NCPA - National Center for Policy Analysis

Edison Schools Inc. to Go Public

August 3, 1999

Edison Schools Inc. -- the leading private operator of public schools in the U.S. -- has filed for an initial public stock offering with the Securities and Exchange Commission. Although it is a for-profit institution, Edison has yet to make a profit.

Investors and educators are closely watching Edison's progress, since its success or failure will influence the future of public school privatization.

  • Edison expects to operate 77 schools this coming academic year -- up from 51 last year -- and observers say it may be reaching the critical mass needed to achieve profitability.
  • Experts point out that for-profit school management is a volume business, with a company needing a base of some 75 to 100 schools before it can go into the black.
  • At present, there are about six to eight companies offering private management to public schools -- with Edison leading the group.
  • Edison reports that its methods -- which involve heavy use of information technology and a longer school day -- have raised test scores in the schools it manages.

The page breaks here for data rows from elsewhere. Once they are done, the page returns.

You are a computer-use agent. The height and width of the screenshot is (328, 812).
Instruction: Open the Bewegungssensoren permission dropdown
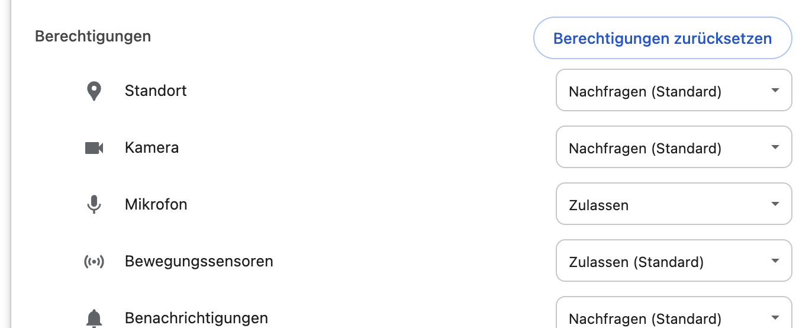click(x=674, y=261)
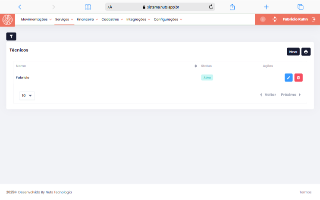Click the print icon button
The height and width of the screenshot is (200, 320).
point(306,52)
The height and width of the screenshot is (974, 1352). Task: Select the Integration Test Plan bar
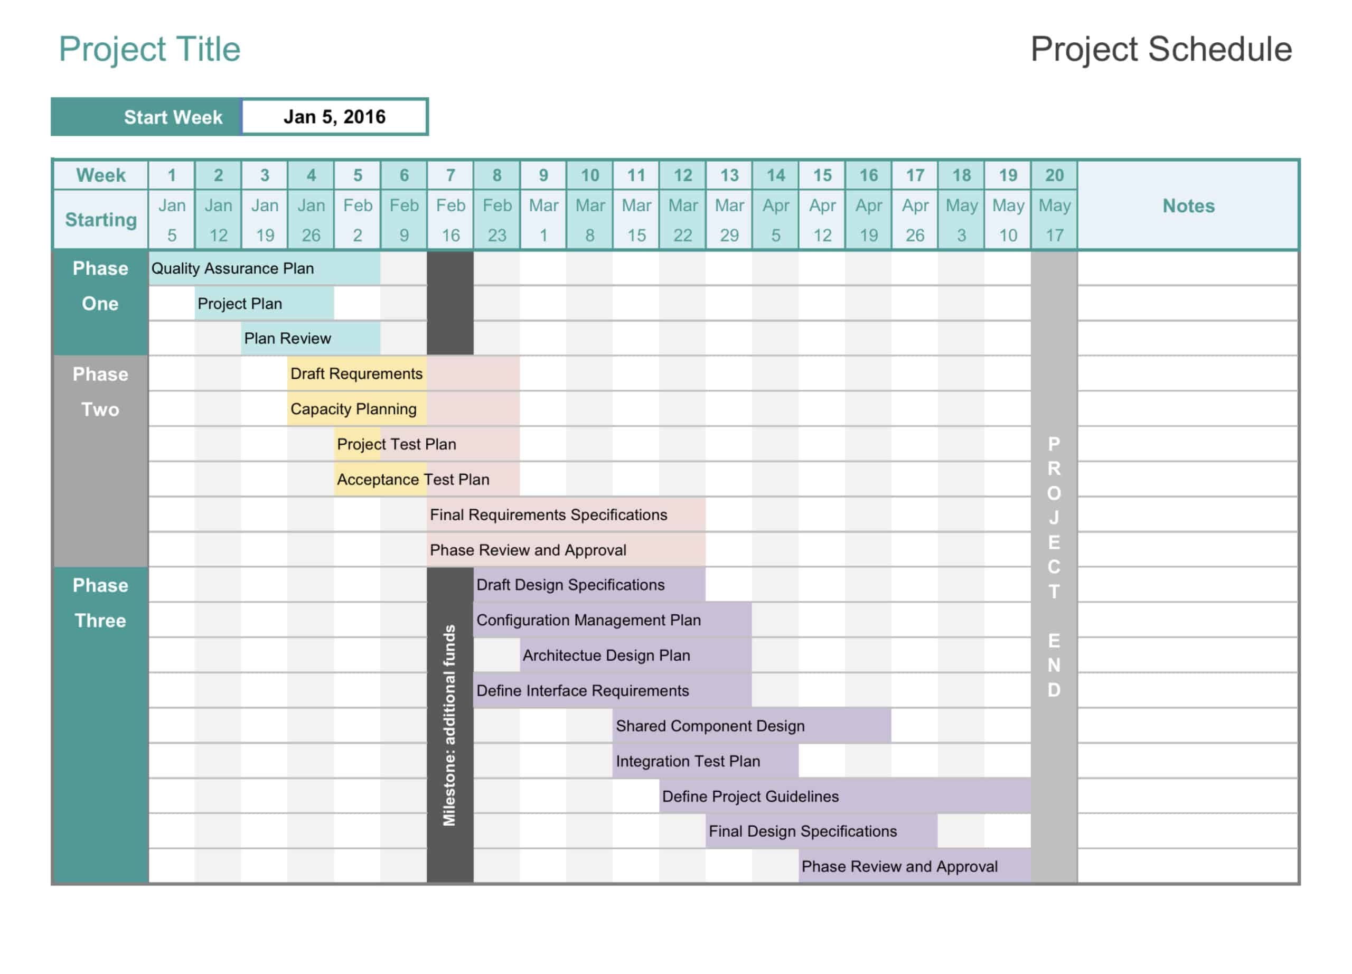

Since it began managing public schools in 1994, Edison has experienced losses of $10 million to $14 million each year. In its offering prospectus, Edison says "we have not yet demonstrated that public schools can be profitably managed by private companies, and we are not certain when we will become profitable, if at all."

Despite that disclaimer, John McLaughlin, editor of Education Industry Report newsletter, expects the offering to be a success. He cautions, however, that "it's not going to be an Internet stock."

An estimated $350 billion in taxpayers' dollars are channeled into primary and secondary education each year. Edison's revenue from its management services climbed to $69.4 million in 1998 from $11.7 million in 1996. During the past seven years, Edison has raised an investment total of $232 million.